** Opening Data provided block **

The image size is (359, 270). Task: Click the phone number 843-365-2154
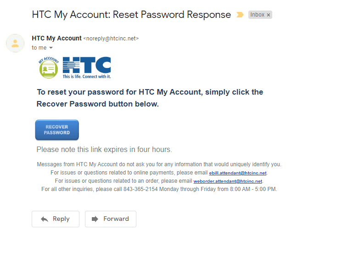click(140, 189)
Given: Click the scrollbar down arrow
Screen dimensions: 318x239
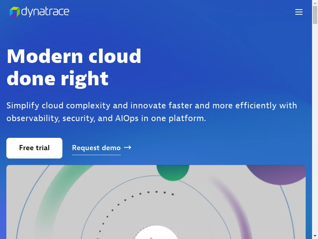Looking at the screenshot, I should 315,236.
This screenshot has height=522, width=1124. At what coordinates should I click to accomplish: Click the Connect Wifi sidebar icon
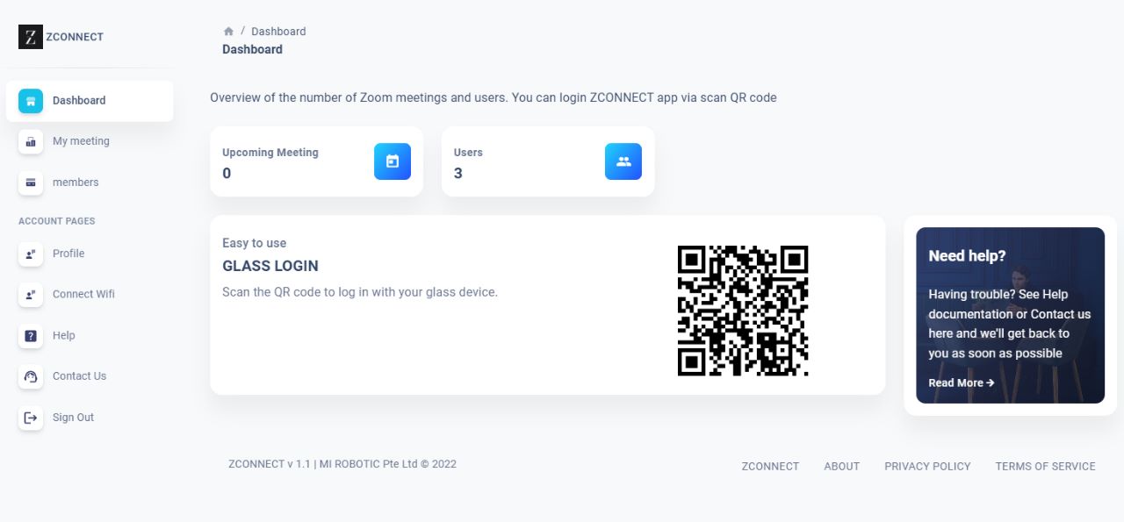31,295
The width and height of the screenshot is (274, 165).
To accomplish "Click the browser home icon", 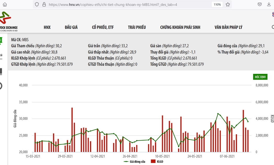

** Closing Data provided block **

Take the line containing "Screen dimensions: 318x239" as the first line and the last line of the data above as the final one, and output exactly the lines between them, inclusive, with no pictures.

Screen dimensions: 318x239
Looking at the screenshot, I should 315,236.
This screenshot has height=522, width=1124. At what coordinates should I click to accomplish: Click the Connect Wifi sidebar icon
31,295
The width and height of the screenshot is (274, 165).
To accomplish "Click the browser home icon", 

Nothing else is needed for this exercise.